Mast Therapeutics (NYSE:MSTX) touted interim data from a Phase II study of its AIR001 candidate in patients with pulmonary hypertension (PH) and PH associated with heart failure with preserved ejection fraction. Positive interim results from the ongoing trial were published in the Journal of Clinical Investigation.

The San Diego-based company enrolled 50 patients to study its nebulized inhaled nitrite and interim results showed that AIR001 significantly decreased pulmonary, right atrial and pulmonary capillary wedge pressures. The change was most prominent in patients with PH associated with heart failure with preserved ejection fraction.

The treatment was well-tolerated and the researchers did not note any major safety concerns, which satisfied the primary safety outcome of the study.

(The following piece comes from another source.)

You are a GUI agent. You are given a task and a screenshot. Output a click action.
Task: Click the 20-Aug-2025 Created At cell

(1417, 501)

There were also no significant decreases in peripheral oxygen saturation nor increases in methemoglobin levels above 5%, according to the company.

“The results observed to date are important as they demonstrate that AIR001 can significantly lower right atrial pressures, pulmonary artery pressures, and pulmonary artery occlusion pressures, as well as improve pulmonary artery compliance,” chief medical officer Edwin Parsley said in prepared remarks. 

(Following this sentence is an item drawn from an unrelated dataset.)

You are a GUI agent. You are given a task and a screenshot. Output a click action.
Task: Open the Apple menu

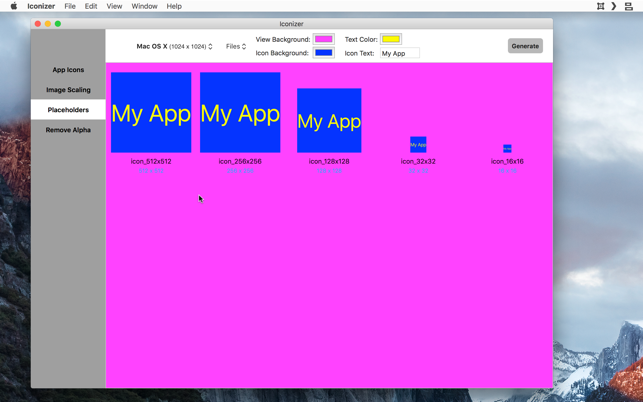pos(14,6)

“These data are consistent with results we saw in a separate investigator-sponsored Phase 2 study of AIR001 in HFpEF earlier this year and serve as a further step in validating AIR001 and establishing its potential clinical utility in HFpEF,” CEO Brian Culley added. “We look forward to advancing AIR001 in this area of high unmet medical need for which there is no FDA-approved therapy available. In addition to full results from this 50-patient study, the 100-patient  ‘INDIE-HFpEF’ study of AIR001 also is expected to complete enrollment and announce top-line results next year. We believe these are important value-creating studies which convincingly demonstrate the potential for clinical utility of AIR001 in HFpEF and potentially other settings.”